Whenever a hot spot is identified, an area that has the highest number of species found nowhere else, that country has a double incentive to keep it safe and to keep it part of a reserve. So, a big part of the future of conservation biology is going to be to continue studies of what the species of plants and animals are around the world and where they are found.

We’re just starting that process. It turns out there are something like 2 million species of plants and animals known to science at the present time, but the total number of species that are on the earth is estimated to be about 10 million. So, we probably still have not yet identified half or more of the species of plants and animals in the world. And as we learn more and more of them and see which ones are scarcer and which ones are concentrated in certain places, in different countries, then it will be possible to readjust protected and special areas accordingly, and I think with a much higher yield of conservation.

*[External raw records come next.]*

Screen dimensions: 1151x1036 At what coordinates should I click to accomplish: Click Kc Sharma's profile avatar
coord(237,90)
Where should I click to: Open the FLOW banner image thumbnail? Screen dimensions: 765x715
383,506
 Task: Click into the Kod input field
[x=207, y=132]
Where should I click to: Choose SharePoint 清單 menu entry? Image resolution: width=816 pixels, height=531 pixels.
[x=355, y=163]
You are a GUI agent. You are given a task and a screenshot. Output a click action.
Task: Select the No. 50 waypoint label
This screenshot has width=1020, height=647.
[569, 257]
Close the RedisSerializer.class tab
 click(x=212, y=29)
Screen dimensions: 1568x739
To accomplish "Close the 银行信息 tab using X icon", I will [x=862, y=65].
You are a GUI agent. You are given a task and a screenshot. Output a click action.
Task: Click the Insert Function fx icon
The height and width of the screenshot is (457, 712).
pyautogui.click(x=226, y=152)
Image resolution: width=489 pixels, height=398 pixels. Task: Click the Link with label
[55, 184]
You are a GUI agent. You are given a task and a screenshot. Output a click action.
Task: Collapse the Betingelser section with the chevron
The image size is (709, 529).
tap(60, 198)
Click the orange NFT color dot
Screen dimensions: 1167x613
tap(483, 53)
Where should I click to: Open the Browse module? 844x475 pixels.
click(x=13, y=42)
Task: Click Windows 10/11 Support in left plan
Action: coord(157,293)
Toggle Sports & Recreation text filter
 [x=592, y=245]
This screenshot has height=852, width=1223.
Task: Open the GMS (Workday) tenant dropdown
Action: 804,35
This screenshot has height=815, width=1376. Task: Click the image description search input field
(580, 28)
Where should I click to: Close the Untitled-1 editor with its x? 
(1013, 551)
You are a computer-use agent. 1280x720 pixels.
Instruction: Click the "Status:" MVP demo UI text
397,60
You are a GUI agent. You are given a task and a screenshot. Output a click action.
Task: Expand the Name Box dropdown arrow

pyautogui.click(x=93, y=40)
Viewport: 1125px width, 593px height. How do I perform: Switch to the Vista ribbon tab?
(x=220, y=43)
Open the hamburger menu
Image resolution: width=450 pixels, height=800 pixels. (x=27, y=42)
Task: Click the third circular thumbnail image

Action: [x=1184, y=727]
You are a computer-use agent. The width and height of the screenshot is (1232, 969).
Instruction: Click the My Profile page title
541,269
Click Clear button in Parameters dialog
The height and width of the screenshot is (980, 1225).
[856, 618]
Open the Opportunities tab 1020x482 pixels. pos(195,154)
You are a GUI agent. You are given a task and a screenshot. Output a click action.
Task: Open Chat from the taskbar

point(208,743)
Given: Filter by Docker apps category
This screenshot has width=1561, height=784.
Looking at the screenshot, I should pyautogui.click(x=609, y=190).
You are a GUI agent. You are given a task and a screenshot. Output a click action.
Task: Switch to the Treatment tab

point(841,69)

There may even be some gerrymandering. I know that’s a word that’s not bandied about with great fervor, but in the case of planning reserves and special areas for conservation, gerrymandering could be a very fruitful technique. You take a piece here and a sliver there, and then a little round area over here, and you put them together into a national reserve or protected area, and you can get a lot more than if you just took what was available politically and geographically.

Do you have a favorite hot spot or conservation area?

I’ve never been to an area that I didn’t fall in love with, where I didn’t think, “We’ve got to save this.” Statistically, there are places that have more species than others. But in almost every country around the world, there are places where natural environments have been saved, and that’s where you can still find a substantial number of plants and animals, including some that are threatened.

In light of all the bad news about the biodiversity crisis and the sixth extinction, how do people keep up hope? And what can people do?

I think what people can do is seize opportunities locally and contribute, if they can, both with their voices and donations, to the most effective conservation organizations and reach out to whatever country they would like to help. In many ways, it’s an extension of the way we’ve always done conservation, but now in a better informed way, with more confidence that we are getting results that will last forever.